Moab man dies in BASE jumping accident near Mineral Canyon
by Lisa J. Church
Staff Writer
Mar 27, 2014 | 6799 views | 0 0 comments | 78 78 recommendations | email to a friend | print
Kevin Morroun, left, died March 21 during a BASE jumping accident near Mineral Canyon. He is pictured here with Jimmy Peterson, who described Morroun as his best friend. Photo courtesy of Jimmy Peterson
Kevin Morroun, left, died March 21 during a BASE jumping accident near Mineral Canyon. He is pictured here with Jimmy Peterson, who described Morroun as his best friend. Photo courtesy of Jimmy Peterson

Family and friends are mourning the loss of a Moab man who died Friday, March 21 while BASE jumping from the cliffs above Mineral Canyon about 40 miles west of town. Kevin Morroun, 35, died at about 7 p.m. after jumping in an area known as the “Sweet Spot,” approximately 1 mile upriver from the Mineral Bottom boat launch, Grand County Sheriff’s Lt. Kim Neal said Tuesday.

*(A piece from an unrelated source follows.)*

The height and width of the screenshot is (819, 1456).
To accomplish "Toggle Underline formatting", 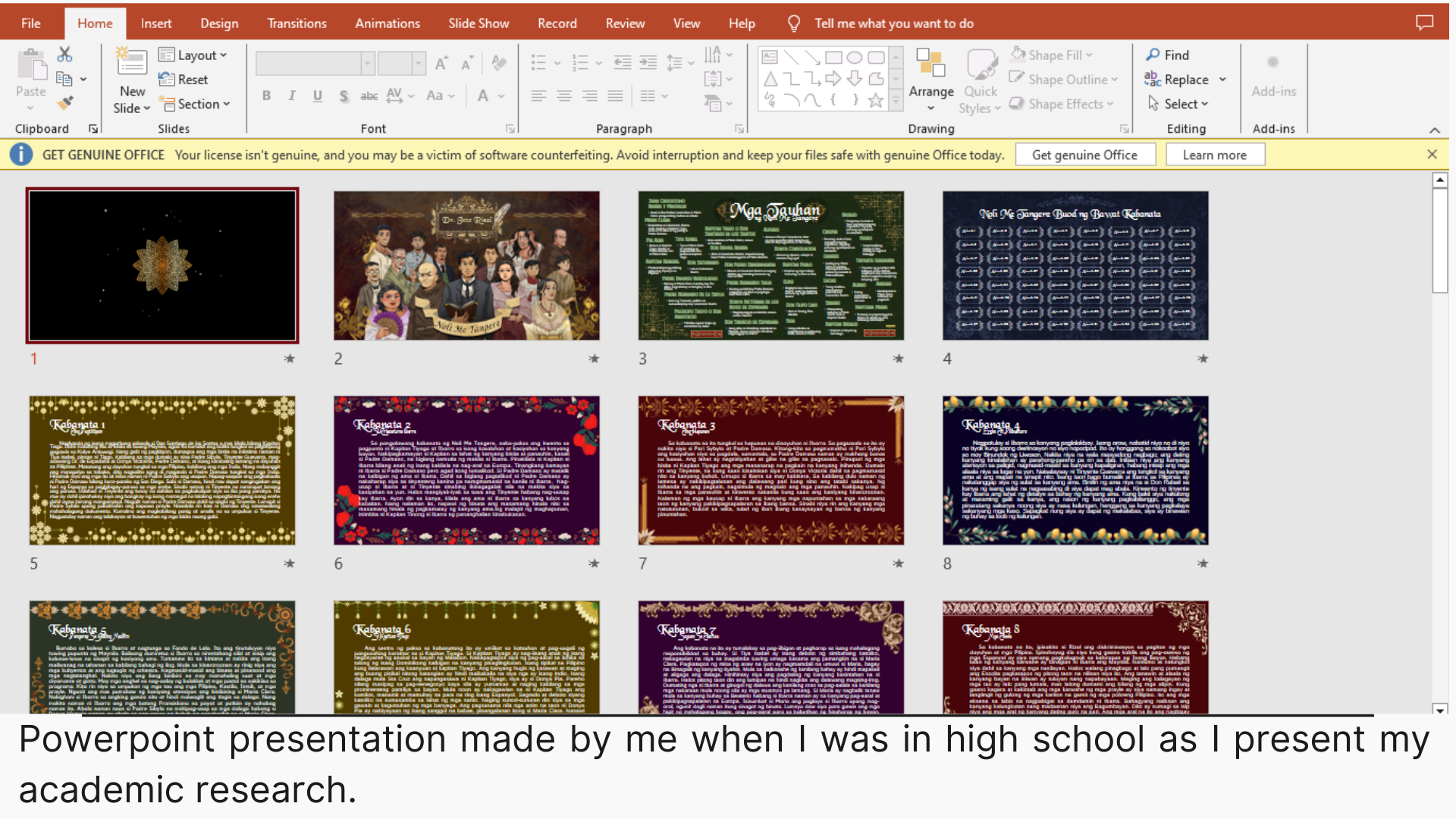I will point(317,96).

“He was my best friend/brother/and family. He had a heart of gold and was one of the best skydive instructors and base jumpers out there,” said Jimmy Peterson. “This world lost one the best people to ever walk the planet. He was always so stoked on life and it’s going to be hard to not have him here jumping with me anymore. I loved Kevin a lot and I’m so glad that I was blessed to know him and that we got to do all of the crazy adventures that we did.”

Morroun, an experienced skydiver who worked as a tandem instructor for Skydive Moab, was attempting to do a double back flip at the beginning of his jump and did not leave sufficient time for his parachute to fully open, Neal said.

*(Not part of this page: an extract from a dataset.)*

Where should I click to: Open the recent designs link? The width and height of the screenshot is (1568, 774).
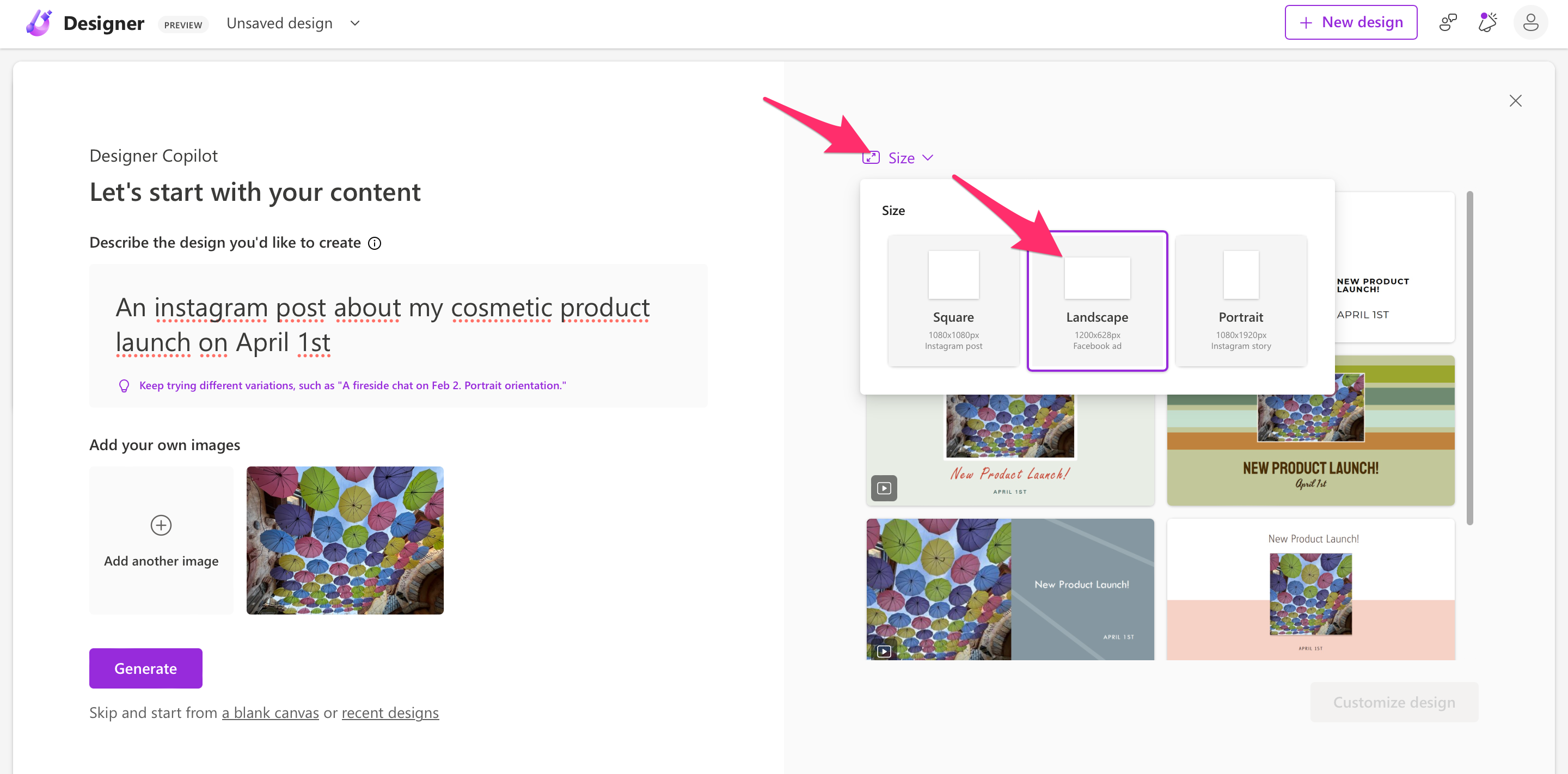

“The maneuvers he was trying to do – it appears it just took him too much time and [the parachute] didn’t deploy fully,” Neal said.

Two friends who were BASE jumping with Mourron reported the accident as soon as they reached an area where cell phone service was available, according to a report from the sheriff’s office. Grand County Search and Rescue responded to the area and a Classic Lifeguard helicopter also was called to the scene, but crews were unable to recover Morroun’s body until Saturday morning, due to the difficult terrain and the fact that darkness was setting in, Neal said.

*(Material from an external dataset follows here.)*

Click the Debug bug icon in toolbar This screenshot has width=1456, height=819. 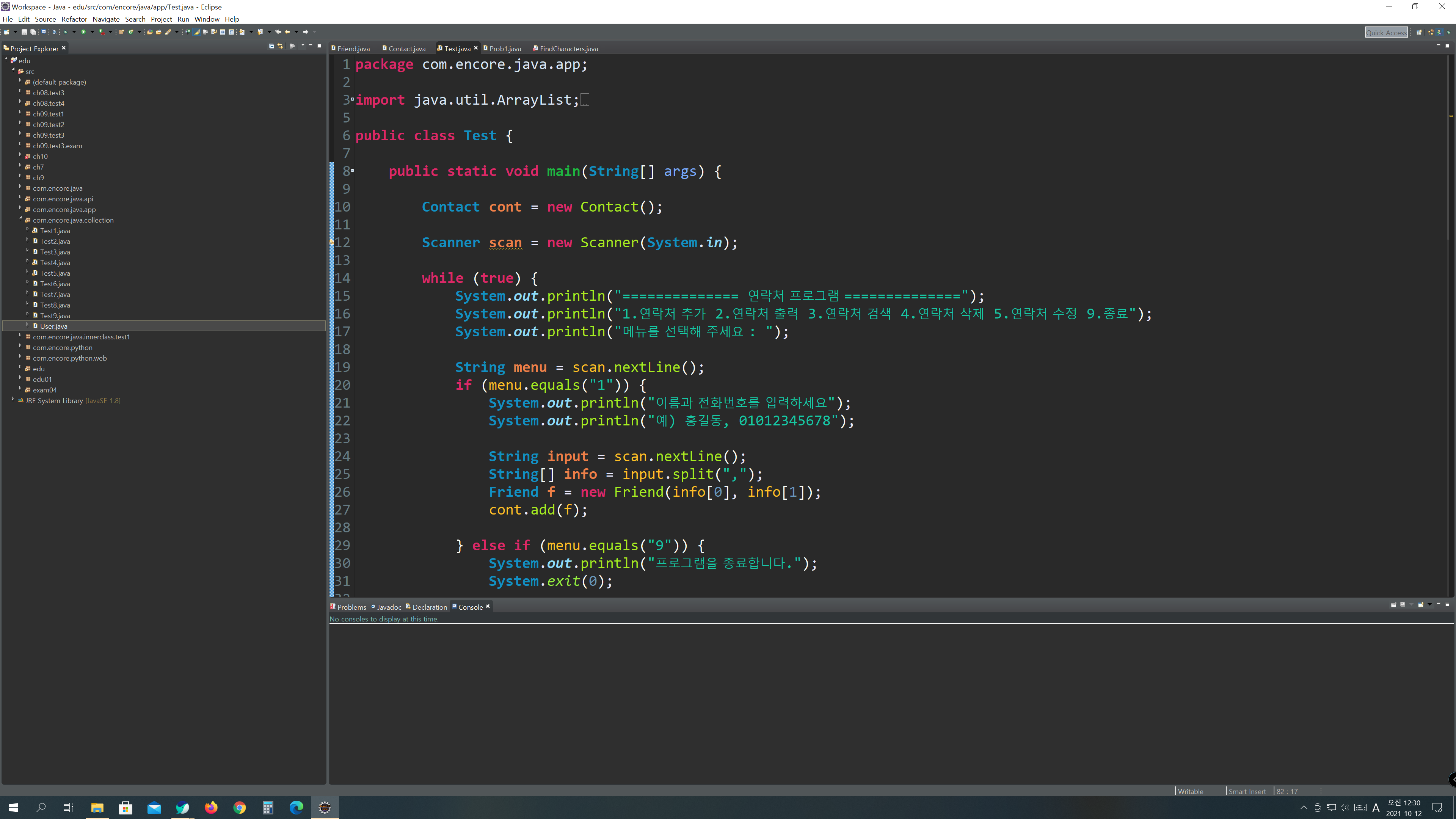(66, 31)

He said the helicopter was able to lower rescue workers to Morroun’s body, which was found approximately 400 feet below the top of the cliff. Search and rescue workers stayed with the body through the night and sheriff’s deputies cordoned off the area, Neal said.

On Saturday morning, search and rescue crews set up three different belays in order to transport Morroun’s body down the steep talus slope, Neal said. The recovery effort began at approximately 6:30 a.m. on Saturday and was completed at 12:30 p.m., he said.

“It’s really sad,” said Keith MacBeth, co-owner of Skydive Moab. “But at least he was having fun and living life how he wanted to ... When you do this sport, especially BASE jumping, you know you’re living life on the edge.”

MacBeth described Morroun as an excellent tandem skydiving instructor who was “very personable with people.” He said Morroun had logged about 8,000 skydives and approximately 200 BASE jumps. He was in his second season with Skydive Moab, MacBeth said.

“He was just full of life,” MacBeth said. “He lived life the way he wanted to.”

MacBeth said Morroun’s death is only the third connected to BASE jumping that has occurred in Grand County. Daniel Moore, 22, died in an accident on Nov. 23 while BASE jumping along state Route 128. And MacBeth said another BASE jumping fatality occurred several years ago.

“I wish there was some way to make sure this never happened again,” Sheriff’s Lt. Neal said. “But with these kinds of sports, that’s not really possible.”